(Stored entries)
[Start of Attachment]

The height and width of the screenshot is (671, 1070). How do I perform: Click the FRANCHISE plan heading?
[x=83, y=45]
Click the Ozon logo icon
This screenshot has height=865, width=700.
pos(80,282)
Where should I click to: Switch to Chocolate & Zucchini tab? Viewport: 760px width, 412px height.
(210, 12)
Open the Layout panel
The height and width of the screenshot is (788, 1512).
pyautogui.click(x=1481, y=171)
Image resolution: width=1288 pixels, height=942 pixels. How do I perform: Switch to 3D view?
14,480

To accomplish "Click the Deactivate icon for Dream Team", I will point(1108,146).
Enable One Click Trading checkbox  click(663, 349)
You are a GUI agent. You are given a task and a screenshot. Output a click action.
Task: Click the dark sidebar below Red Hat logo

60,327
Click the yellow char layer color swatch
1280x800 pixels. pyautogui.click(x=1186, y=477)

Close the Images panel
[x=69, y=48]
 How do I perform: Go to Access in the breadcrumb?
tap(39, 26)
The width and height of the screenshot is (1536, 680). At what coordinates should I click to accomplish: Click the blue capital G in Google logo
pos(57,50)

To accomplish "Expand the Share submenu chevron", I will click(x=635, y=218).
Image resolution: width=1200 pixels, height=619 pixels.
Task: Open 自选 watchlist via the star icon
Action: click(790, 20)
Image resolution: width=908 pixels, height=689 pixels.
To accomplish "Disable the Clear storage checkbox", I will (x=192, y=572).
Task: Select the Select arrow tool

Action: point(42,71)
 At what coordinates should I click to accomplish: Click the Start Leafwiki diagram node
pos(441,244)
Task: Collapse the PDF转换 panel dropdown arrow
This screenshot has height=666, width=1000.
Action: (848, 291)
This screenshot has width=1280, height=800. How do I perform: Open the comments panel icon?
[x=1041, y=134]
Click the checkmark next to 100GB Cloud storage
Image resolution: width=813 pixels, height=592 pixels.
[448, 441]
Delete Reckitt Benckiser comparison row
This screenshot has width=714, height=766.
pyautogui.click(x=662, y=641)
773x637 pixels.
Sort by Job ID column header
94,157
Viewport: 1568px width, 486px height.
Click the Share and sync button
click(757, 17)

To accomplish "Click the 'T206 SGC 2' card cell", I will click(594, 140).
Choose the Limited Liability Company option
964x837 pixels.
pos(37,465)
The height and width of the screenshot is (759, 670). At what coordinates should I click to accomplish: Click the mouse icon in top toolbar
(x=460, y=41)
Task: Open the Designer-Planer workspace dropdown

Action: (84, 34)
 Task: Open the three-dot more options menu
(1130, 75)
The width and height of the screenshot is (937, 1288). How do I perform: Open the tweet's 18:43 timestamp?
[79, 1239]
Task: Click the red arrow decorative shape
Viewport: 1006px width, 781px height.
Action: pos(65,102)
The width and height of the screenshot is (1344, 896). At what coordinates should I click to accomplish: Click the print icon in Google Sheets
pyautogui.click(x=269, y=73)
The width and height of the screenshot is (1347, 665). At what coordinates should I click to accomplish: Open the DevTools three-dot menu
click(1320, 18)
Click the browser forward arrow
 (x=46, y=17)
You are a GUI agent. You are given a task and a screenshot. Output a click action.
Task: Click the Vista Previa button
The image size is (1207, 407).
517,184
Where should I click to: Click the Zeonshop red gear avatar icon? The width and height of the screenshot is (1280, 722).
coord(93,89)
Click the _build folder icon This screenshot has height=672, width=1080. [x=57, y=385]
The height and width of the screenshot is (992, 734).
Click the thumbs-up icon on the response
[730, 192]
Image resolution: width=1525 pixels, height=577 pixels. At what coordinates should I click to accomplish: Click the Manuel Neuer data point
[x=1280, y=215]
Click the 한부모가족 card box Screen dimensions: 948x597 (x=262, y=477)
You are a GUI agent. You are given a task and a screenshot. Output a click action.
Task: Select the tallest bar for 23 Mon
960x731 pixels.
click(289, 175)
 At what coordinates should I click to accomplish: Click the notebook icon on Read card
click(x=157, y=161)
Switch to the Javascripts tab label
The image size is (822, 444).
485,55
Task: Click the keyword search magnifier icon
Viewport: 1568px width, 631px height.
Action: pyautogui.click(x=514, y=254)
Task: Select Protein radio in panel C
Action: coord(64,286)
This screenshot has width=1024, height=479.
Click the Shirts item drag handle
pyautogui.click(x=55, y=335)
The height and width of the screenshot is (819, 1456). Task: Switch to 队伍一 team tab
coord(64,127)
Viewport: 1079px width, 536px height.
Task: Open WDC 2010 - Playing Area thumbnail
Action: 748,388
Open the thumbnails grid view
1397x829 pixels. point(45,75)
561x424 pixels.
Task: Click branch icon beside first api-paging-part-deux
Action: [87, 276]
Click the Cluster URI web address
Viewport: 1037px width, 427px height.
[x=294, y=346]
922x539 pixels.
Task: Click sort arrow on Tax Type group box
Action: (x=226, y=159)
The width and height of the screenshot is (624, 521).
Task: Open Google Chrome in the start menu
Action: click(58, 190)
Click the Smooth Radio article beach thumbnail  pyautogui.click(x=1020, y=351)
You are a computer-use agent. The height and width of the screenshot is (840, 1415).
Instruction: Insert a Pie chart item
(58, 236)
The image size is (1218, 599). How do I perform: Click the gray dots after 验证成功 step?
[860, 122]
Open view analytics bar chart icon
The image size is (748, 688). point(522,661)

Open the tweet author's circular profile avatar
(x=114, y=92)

[End of Attachment]

● **To do**: From the data above, report how many lines include the string "checkbox". The number alone will do.

● **Answer box**: 2